§ WORK TO BE COMPLETED
Among the entries below, take the line with "[Instagram page] (122, 2472)" and the line with "Request dates (105, 1936)", and output them and every line between them exactly, with nothing else.

Start of Block

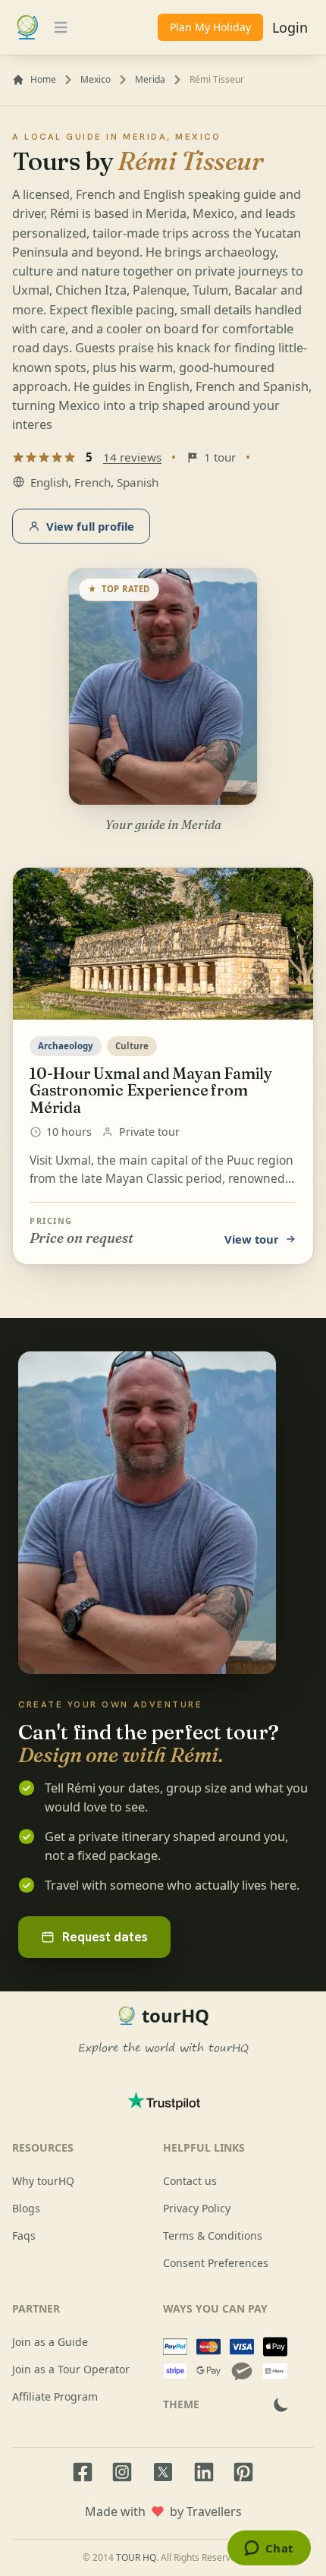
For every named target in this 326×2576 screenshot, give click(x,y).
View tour (251, 1239)
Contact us (190, 2181)
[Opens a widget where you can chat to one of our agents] (269, 2549)
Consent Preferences (215, 2263)
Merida (150, 80)
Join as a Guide (50, 2342)
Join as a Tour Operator (71, 2369)
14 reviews (132, 457)
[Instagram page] (122, 2472)
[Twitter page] (163, 2472)
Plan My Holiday (210, 27)
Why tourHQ (43, 2181)
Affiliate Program (55, 2396)
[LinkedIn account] (204, 2472)
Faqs (24, 2235)
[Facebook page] (82, 2472)
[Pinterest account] (243, 2472)
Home (43, 80)
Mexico (95, 80)
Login (290, 27)
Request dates (105, 1936)
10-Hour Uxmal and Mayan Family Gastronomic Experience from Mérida (151, 1090)
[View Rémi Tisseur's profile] (163, 687)
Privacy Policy (196, 2208)
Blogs (26, 2208)
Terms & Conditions (212, 2235)
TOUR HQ (136, 2557)
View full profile (90, 526)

End of Block

§ SOLUTION BELOW
[Instagram page] (122, 2472)
[Twitter page] (163, 2472)
Plan My Holiday (210, 27)
Why tourHQ (43, 2181)
Affiliate Program (55, 2396)
[LinkedIn account] (204, 2472)
Faqs (24, 2235)
[Facebook page] (82, 2472)
[Pinterest account] (243, 2472)
Home (43, 80)
Mexico (95, 80)
Login (290, 27)
Request dates (105, 1936)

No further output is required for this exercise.